Interesting, but I'm not so sure. Britain (and Scotland) were probably uncertain at first, then pro-South, then pro-North. In the beginning there might have been a tendency to stick with the status quo, but were there really strong pro-Union pro-US feelings in the first days of the war?
The 69th, along with the 63rd and 88th NY constituted the Irish Brigade...here's their monument at Gettysburg...
They were the forebear of the "Fighting 69th" Infantry Regiment commanded by Bill Donovan when he earned his MOH in WWI, before going on to head up the OSS. An interesting side note is that monument was sculpted by an Irishman who had immigrated to Louisiana and fought for the Confederacy at Gettysburg.
I’m sorry if you think that what I write is nonsense. I draw on the impressions that come from innumerable historic novels that I have read over the years — both about life in Ireland and life in the US, as well as examples from my own Irish/Scots/English/Swedish heritege in America, dating from 1607.
Would you prefer that I call the Scots “managers”? They managed the English estates in Ireland. They managed the slaves in the South in the US colonies. They managed slave ships on the sea. And they were prolific inventors and businessmen.

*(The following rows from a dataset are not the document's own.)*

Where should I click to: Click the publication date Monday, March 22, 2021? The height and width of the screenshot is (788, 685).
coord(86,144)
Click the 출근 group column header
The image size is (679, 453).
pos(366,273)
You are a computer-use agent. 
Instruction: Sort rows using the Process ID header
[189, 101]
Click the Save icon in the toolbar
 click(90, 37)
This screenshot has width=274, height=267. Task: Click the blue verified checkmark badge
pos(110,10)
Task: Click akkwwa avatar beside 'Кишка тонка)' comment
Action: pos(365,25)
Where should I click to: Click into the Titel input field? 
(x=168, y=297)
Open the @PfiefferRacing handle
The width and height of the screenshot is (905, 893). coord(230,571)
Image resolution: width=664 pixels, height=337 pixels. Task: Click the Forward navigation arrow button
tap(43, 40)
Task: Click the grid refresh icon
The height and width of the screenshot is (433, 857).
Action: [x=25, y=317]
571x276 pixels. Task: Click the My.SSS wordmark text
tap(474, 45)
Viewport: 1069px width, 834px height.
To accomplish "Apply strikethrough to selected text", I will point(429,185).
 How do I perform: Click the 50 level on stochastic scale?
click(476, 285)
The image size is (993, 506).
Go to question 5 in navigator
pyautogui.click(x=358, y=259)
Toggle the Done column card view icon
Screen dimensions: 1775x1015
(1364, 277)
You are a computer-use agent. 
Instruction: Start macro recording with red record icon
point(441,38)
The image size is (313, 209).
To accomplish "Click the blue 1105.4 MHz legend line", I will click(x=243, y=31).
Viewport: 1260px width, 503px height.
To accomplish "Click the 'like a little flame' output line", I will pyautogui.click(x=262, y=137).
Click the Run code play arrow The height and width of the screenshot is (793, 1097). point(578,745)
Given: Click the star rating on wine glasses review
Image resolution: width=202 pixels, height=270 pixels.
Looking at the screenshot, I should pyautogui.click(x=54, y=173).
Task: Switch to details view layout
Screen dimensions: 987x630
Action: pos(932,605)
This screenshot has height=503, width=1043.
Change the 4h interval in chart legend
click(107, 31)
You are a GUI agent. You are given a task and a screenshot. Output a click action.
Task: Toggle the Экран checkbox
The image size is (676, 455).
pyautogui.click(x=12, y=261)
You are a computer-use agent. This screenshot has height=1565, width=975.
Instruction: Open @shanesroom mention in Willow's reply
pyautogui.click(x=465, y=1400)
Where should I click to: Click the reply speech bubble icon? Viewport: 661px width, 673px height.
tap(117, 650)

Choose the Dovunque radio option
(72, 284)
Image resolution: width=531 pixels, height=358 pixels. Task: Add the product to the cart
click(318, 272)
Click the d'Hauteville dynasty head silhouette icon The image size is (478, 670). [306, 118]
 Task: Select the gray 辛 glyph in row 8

Didn’t Gen. Alexander state that there were huge shortages in percussion caps?
From Celtic Crosses
I'll try and find out.
My mistake, it was the 79th New York that was the Highlander regiment. They were in Sherman's brigade at Bull run (as was the 69th incidentally)
No battle or skirmish was ever lost because of ammo shortages. Yes units ran out of ammo because of poor logistics but not because the ammo didn’t exist.